Vers un véritable marché immobilier parallèle ?
Une dernière particularité du BRS au regard de la lutte anti-spéculative va consister en une pérennité inédite des mécanismes mis en place. Là où les dispositifs existants, souvent de nature contractuelle, étaient contraints dans des durées d’application relativement courtes, les règles du marché reprenant leurs droits au bout de quelques années, le BRS se distingue par des mécanismes théoriquement à l’oeuvre pour une période illimitée. Si le bail peut être conclu pour une période déjà exceptionnellement longue (jusqu’à 99 ans), a par ailleurs été introduit un mécanisme de recharge automatique : ainsi cette durée est-elle reconduite de plein droit à chaque mutation afin de permettre à tout nouveau preneur de bénéficier d’un droit réel d’une durée égale à celle prévue dans le contrat initial (article L255-12 du Code de la construction et de l’habitation).
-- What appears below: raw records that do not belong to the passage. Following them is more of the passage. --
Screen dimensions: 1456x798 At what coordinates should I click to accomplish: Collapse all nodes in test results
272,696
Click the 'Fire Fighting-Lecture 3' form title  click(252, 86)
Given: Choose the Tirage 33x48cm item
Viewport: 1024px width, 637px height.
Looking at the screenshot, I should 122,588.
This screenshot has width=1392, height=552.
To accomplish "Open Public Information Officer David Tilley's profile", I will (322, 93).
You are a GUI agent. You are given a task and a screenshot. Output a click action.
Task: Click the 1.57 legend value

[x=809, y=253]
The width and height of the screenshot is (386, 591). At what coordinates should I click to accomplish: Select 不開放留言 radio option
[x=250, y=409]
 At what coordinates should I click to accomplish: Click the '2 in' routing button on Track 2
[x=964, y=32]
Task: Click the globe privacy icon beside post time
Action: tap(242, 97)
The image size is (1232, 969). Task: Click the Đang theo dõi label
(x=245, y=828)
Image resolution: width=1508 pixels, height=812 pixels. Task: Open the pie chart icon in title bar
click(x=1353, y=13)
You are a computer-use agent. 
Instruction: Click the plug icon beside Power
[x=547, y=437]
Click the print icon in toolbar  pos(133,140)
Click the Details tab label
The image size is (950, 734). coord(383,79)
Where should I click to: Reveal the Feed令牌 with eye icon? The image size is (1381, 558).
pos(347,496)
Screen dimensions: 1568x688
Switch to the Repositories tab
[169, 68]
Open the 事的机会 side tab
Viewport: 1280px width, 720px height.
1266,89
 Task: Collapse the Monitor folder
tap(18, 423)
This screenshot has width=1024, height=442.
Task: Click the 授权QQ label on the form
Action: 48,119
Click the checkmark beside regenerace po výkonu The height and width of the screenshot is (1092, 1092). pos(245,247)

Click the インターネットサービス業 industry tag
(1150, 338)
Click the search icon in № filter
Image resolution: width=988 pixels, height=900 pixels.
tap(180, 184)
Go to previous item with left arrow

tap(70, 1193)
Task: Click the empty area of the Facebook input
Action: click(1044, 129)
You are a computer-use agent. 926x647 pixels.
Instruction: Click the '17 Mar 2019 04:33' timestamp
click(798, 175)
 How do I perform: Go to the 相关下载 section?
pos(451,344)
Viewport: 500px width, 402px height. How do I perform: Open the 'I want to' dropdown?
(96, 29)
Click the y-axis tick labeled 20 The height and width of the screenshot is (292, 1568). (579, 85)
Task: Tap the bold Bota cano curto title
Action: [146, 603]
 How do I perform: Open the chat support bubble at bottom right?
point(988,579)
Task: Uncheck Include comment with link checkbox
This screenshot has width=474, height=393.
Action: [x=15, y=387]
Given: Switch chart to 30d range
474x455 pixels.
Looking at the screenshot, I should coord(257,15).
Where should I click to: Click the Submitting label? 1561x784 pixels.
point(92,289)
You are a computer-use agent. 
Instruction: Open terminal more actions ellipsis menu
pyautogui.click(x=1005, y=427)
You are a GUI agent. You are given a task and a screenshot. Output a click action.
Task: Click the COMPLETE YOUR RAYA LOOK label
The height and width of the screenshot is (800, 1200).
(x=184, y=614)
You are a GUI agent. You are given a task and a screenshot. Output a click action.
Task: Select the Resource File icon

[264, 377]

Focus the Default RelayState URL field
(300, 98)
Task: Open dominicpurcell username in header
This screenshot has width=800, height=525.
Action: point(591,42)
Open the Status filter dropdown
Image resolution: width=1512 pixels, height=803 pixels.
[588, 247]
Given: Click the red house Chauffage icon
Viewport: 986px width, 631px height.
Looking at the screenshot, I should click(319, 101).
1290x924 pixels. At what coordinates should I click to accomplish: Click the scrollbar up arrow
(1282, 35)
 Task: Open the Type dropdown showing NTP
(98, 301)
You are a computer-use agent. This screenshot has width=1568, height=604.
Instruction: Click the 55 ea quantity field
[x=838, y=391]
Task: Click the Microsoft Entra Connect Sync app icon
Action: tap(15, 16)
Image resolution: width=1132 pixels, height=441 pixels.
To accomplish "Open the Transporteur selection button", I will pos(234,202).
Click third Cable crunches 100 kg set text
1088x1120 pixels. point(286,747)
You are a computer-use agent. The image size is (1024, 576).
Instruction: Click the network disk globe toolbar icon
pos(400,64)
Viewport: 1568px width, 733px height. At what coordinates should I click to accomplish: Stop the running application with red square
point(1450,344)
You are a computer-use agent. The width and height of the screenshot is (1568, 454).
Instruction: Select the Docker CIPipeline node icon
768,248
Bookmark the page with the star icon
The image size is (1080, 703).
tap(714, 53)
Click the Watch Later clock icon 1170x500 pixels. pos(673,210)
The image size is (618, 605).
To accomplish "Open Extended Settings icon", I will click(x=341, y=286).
Sauf donc à voir un preneur demeurer lui-même dans les lieux pendant toute la durée du bail, on imagine mal en pratique, et hors hypothèse de résiliation, le BRS pouvoir arriver à son terme, de sorte que c’est bien plusieurs générations successives d’accédants qui vont être amenées à profiter de ce dernier. Un immeuble ainsi entré dans le dispositif aura ainsi vocation à y demeurer pour une durée illimitée. Ne nous y trompons donc pas : c’est sans doute moins à l’introduction d’un nouveau mécanisme anti-spéculatif que nous avons assisté qu’à la mise en place, en cas de succès du dispositif, d’un nouveau marché immobilier parallèle, soustrait aux règles pluriséculaires de l’offre et de la demande. Soit une petite révolution qui pourrait en annoncer une grande alors que l’Assemblée nationale a adopté le 28 novembre dernier, en première lecture, un projet de loi prévoyant de créer, sur le modèle des OFS, des "Offices foncier libre" et de faire sortir ces mécanismes de dissociation du foncier et du bâti de la seule accession sociale.
Loïc Guez, notaire associé, Nogent Paris Est Notaires
* Le dispositif de Pass-Foncier a été initialement mis en place par une convention conclue entre l’État, l’Union d’économie sociale pour le logement et la Caisse des dépôts et consignations, en date du 20 décembre 2006. Il prévoyait, dans sa première version applicable aux seuls logements individuels, une dissociation du foncier et du bâti au moyen d’un bail à construction. Une structure filiale du 1 % logement, réalisait le portage du foncier pendant la durée de remboursement du bâti (comprise entre 18 et 25 ans). Ce dispositif a fait long feu et a été aujourd’hui abandonné.